Wien. Ein Liter stilles Mineralwasser kostete gestern bei einer Supermarktkette in Österreich 54 Cent. Ein Bauer bekommt von der Molkerei für einen Liter Milch aktuell weniger als 30 Cent. Für jeden, der nicht unter einer Laktoseintoleranz leidet und einen Milchbauern in seiner Nähe hat, sind das gute Nachrichten. Für die Bauern selbst ist es eine Katastrophe: Kostendeckend ist ein Betrieb im Schnitt erst ab 35 Cent – wenn der Bauer seine Arbeitszeit nicht einkalkuliert.
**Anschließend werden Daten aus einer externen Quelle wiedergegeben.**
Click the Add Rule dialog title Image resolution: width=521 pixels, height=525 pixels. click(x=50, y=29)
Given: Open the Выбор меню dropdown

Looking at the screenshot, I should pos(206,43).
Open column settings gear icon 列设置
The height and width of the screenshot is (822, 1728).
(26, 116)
Seit der Freigabe der Milchquote im vergangenen Jahr und der daraus folgenden Überproduktion geht der Milchpreis kontinuierlich nach unten. Gestern trafen sich in Wien Politiker, Interessen- und Handelsvertreter, um über Maßnahmen für die unter Druck gekommenen Landwirte zu beraten. Tatsächlich hat man sich auf umfassende Förderungen in Millionenhöhe geeinigt – eine dauerhafte Lösung für die Krise hat man aber nicht gefunden.
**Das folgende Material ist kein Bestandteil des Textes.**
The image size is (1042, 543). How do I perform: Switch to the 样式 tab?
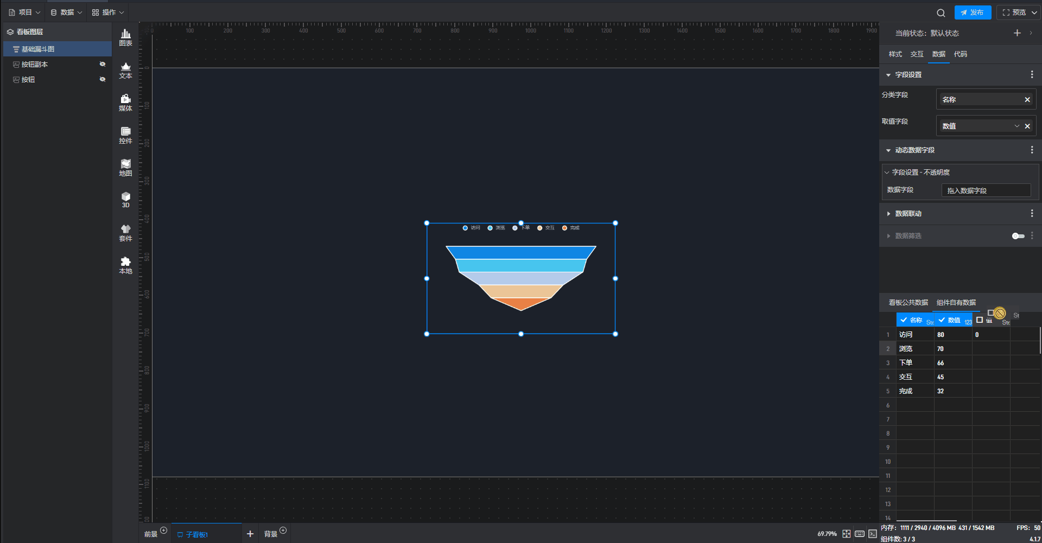(x=895, y=54)
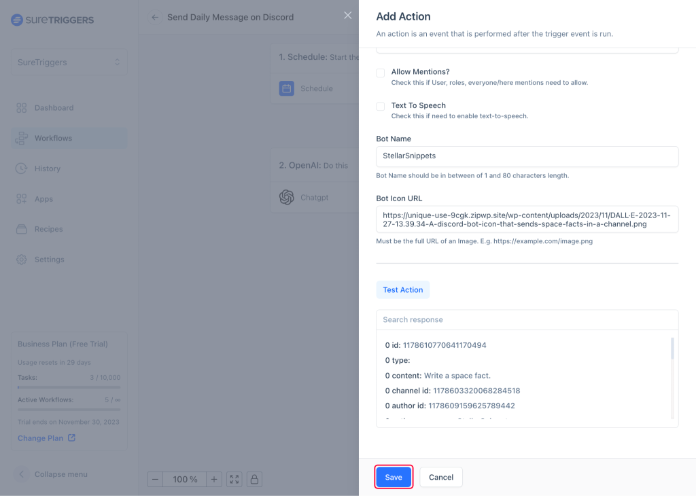The height and width of the screenshot is (496, 696).
Task: Open the SureTriggers workspace selector
Action: [x=68, y=62]
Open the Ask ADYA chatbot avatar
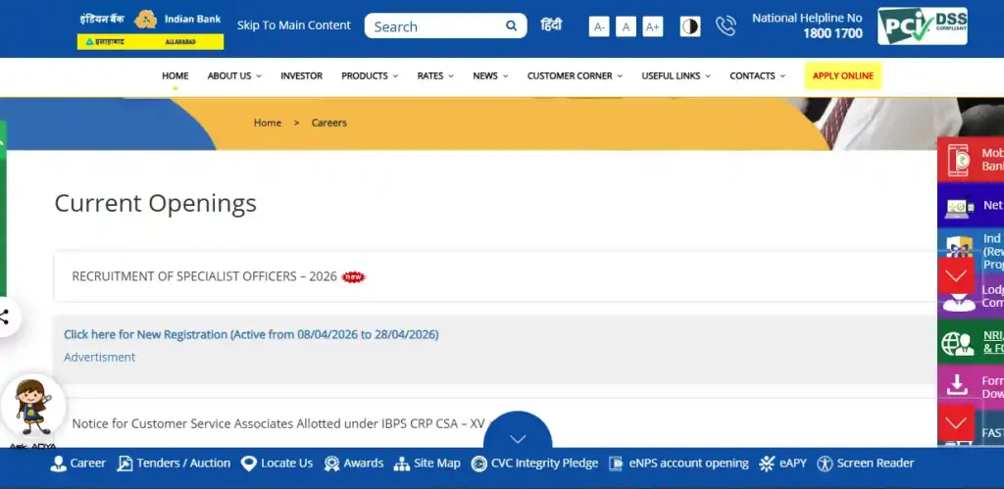The height and width of the screenshot is (489, 1004). 32,407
Als wichtigsten Schritt plant Landwirtschaftsminister Andrä Rupprechter (ÖVP) den Erlass der Sozialversicherungsbeiträge im vierten Quartal dieses Jahres für alle Landwirte in Österreich. Ein durchschnittlicher Betrieb erspare sich damit 1500 bis 2000 Euro. Die Aktion wird insgesamt 170 Millionen Euro kosten und könne aus den Rücklagen der Sozialversicherung der Bauern bezahlt werden.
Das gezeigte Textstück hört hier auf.